> Exercise instructions:
Could you show each line of the records that contains the word "computer"?

(Data extracts begins)

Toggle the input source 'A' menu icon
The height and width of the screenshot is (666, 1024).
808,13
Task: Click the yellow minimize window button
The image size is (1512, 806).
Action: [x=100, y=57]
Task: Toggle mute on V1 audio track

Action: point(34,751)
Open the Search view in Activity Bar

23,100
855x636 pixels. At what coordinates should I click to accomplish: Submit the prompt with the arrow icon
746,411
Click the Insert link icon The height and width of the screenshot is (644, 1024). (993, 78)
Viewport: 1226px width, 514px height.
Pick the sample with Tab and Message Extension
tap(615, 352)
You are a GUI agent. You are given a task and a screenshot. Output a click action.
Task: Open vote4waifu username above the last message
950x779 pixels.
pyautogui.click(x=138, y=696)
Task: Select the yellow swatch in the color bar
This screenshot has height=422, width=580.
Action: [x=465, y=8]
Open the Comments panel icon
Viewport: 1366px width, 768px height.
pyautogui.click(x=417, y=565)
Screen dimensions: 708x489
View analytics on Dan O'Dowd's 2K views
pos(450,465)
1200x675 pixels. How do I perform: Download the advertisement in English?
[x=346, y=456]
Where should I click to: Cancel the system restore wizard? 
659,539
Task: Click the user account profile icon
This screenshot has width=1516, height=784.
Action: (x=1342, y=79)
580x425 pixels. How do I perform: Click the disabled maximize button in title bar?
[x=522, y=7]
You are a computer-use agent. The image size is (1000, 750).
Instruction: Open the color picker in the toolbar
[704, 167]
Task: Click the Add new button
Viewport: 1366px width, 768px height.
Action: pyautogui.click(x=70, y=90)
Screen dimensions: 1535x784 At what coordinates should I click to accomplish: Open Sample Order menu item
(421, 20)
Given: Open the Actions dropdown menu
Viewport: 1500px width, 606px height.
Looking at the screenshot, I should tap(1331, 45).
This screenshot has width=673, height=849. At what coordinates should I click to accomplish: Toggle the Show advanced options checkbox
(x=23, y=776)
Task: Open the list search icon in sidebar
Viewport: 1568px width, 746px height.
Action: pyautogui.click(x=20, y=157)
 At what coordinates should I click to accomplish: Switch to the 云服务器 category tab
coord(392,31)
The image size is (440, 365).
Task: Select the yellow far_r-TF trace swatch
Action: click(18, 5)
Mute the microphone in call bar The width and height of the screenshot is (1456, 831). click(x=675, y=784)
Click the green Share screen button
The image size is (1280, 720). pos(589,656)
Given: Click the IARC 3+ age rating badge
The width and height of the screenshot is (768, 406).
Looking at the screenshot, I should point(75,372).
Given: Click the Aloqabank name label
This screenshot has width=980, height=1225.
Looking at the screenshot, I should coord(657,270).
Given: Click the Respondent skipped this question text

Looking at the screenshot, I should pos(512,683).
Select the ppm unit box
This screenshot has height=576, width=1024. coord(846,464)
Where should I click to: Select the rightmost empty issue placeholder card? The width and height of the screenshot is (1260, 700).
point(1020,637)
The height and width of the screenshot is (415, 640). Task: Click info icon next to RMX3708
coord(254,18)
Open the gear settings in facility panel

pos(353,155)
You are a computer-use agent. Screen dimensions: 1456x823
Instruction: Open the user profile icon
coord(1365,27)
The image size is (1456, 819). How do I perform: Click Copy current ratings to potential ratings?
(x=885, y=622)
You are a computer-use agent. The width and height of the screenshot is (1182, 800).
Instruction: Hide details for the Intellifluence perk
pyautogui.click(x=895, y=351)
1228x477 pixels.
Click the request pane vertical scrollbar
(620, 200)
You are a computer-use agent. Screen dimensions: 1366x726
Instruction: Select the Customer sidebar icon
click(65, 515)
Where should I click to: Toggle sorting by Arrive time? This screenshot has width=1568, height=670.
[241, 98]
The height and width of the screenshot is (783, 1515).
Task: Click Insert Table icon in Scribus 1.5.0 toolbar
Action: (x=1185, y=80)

(Data extracts ends)

> Task response:
You are a computer-use agent. The image size is (1000, 750).
You are a computer-use agent. Screen dimensions: 1456x823
You are a computer-use agent. The width and height of the screenshot is (1182, 800).
You are a computer-use agent. Screen dimensions: 1366x726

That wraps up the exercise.